- _What the task requires_
Print every line of the data below without any changes, but leave the pictures out.

---- Records for the task

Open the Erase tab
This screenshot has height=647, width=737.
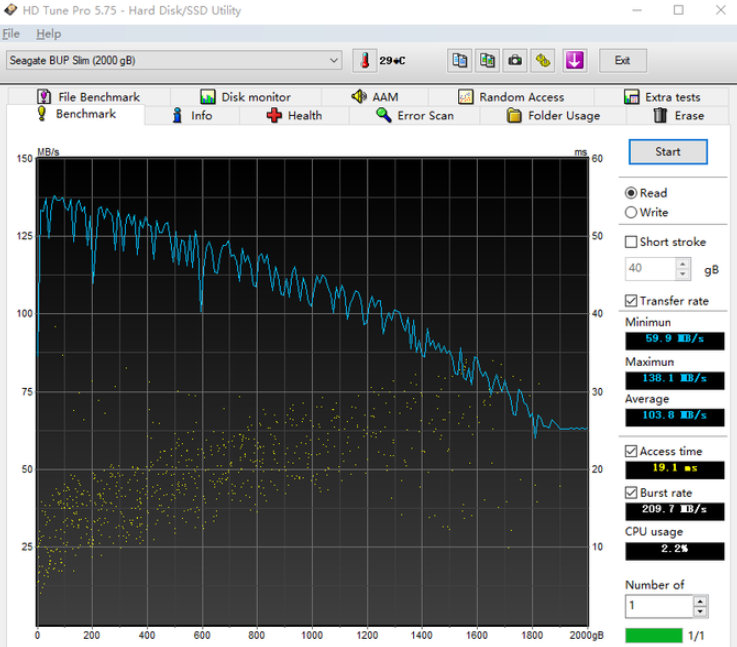click(678, 116)
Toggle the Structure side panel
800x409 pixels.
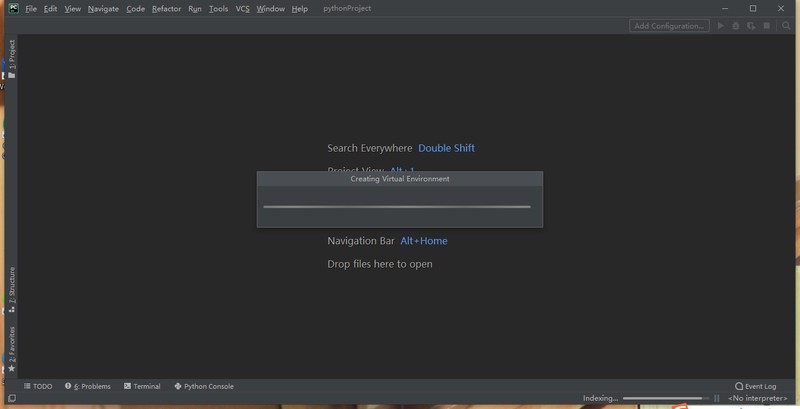(12, 289)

--------

- _Written answer_
Open the Erase tab
This screenshot has height=647, width=737.
click(678, 116)
Toggle the Structure side panel
800x409 pixels.
(12, 289)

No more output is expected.